Alpine School District (ASD) Superintendent Shane Farnsworth announced in Sept. that the district administration had selected MGT Education, a consulting firm out of Tampa, Florida, to conduct the district’s reconfiguration study.
“We like that they are out of state to give an unbiased opinion,” said Farnsworth, who noted the firm’s selection process was conducted by teachers, classified staff, administrators and parents.
Companies from around the country presented to the selection committee, offering proposals for the reconfiguration study. Ultimately, MGT won the contract due to their extensive experience with public education and numerous references from past clients, said Farnsworth.
MGT Consulting comes with a significant pedigree, but not without controversy. The company has been involved in a federal ethics investigation after being accused of steering government contracts, as the head of MGT is a former Florida lawmaker. The company also recently settled a $1.5 million lawsuit with a Colorado school district that accused the consulting firm of misusing taxpayer dollars and not improving student results. MGT denies the accusations.
ASD will be paying MGT a flat rate of $200,076 to conduct the study. According to the contract, MGT is to begin with data collection from varying stakeholders to target the highest level of accuracy and reliability:
Using robust data obtained from various reliable sources including the school district, the Utah State Board of Education, the State of Utah, local cities and counties, taxing authorities such as the Utah Taxpayer Association, and other relevant entities.
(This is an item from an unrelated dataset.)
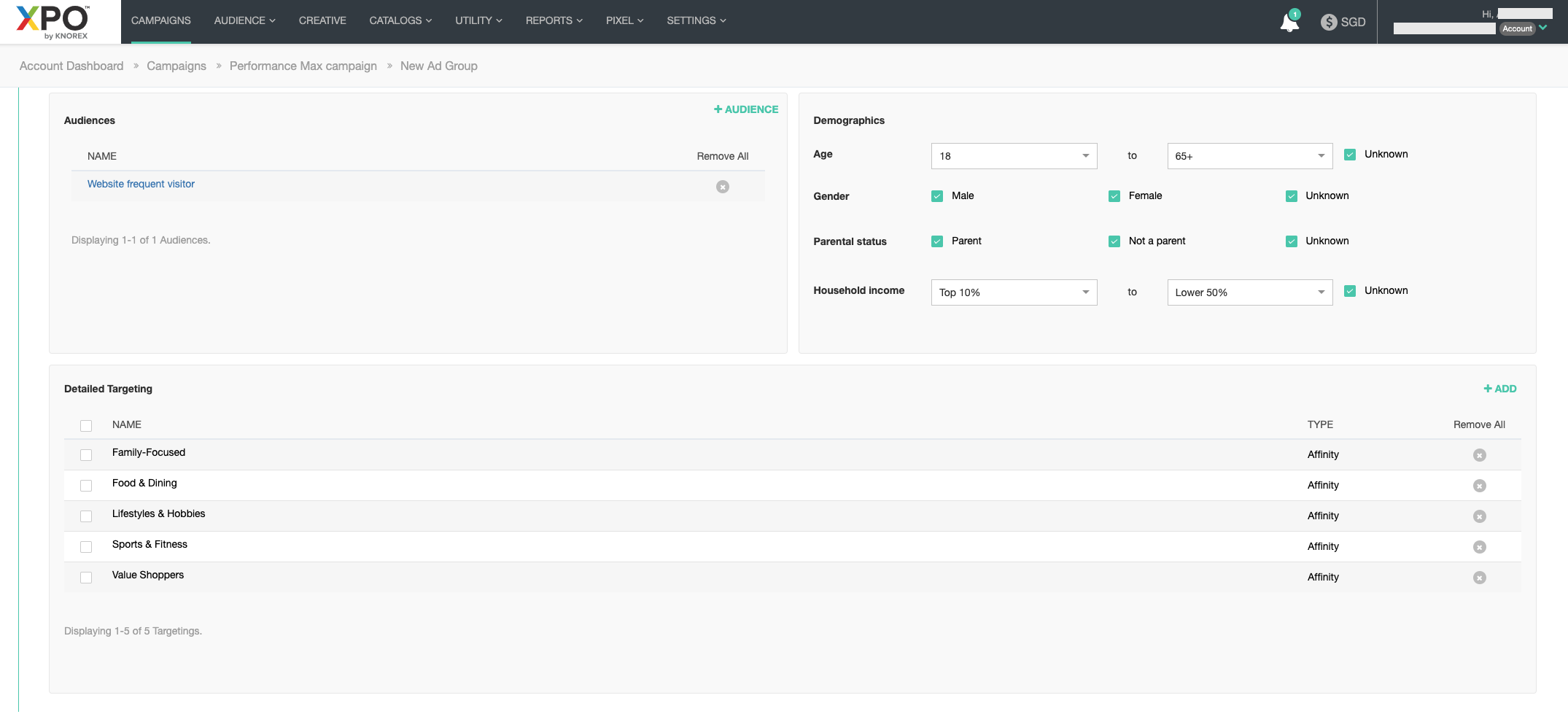Remove Food & Dining targeting row
Screen dimensions: 1568x714
pyautogui.click(x=1479, y=486)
The contract also states the main objective of the study is to assess the viability, benefits, challenges and potential implications of reconfiguring the Alpine School District. The study will provide the following comprehensive analyses:
– Comprehensive information gathering: Collect relevant data regarding the current district boundaries, demographics, enrollment trends, student distribution, resource allocation, school capacitiesand transportation.
–Evaluation of financial implications: Assess the financial implications of the proposed changes, including the budgetary impact, tax base distribution, funding mechanisms, potential cost and savings associated with a split.
–Analysis of educational equity: Evaluate the potential impact of the proposed changes on educational equity, including access to educational resources, programs, facilities, extracurricular activities and the potential distribution of disadvantaged or marginalized student populations.
–Examine the educational needs and infrastructure requirements of each proposed district: Consider factors such as school capacity, facility conditions, transportation and technology infrastructure.
–Legal and administrative considerations: Identify and analyze any legal, regulatory or administrative challenges that may arise during the process of splitting the school district.
–Stakeholder engagement: Engage with stakeholders, including teachers, school administrators, local city and county officials and representative organizations to gather their perspectives, concerns and input on the potential split.
–Final comprehensive report summarizing the study findings, recommendations, and a detailed analysis.
The contract also requires that MGT analyze Utah Code 20A-14-201 which currently dictates how a school district can be split as there are three paths for including a district plan on the general election ballot: a county, city or citizen’s initiative.
Given the current Utah statute regarding splitting districts, several bills will be filed in the upcoming Utah State Legislative Session, including a proposal to allow a district to send a split to the ballot. Other bills may be filed to change state law to permit cities like Lehi to form a citywide district, which is not currently allowed due to geographical restrictions of creating an “island” district.
The MGT study is just getting started as they begin stakeholder engagement with school leaders, elected officials and community influencers. The process will include feedback and input from the entire community over the next several months as well as periodic updates in public board meetings. It is important to note that the study will not advocate for or against reconfiguration, but rather present to the ASD board and public at large insights into various options for the future.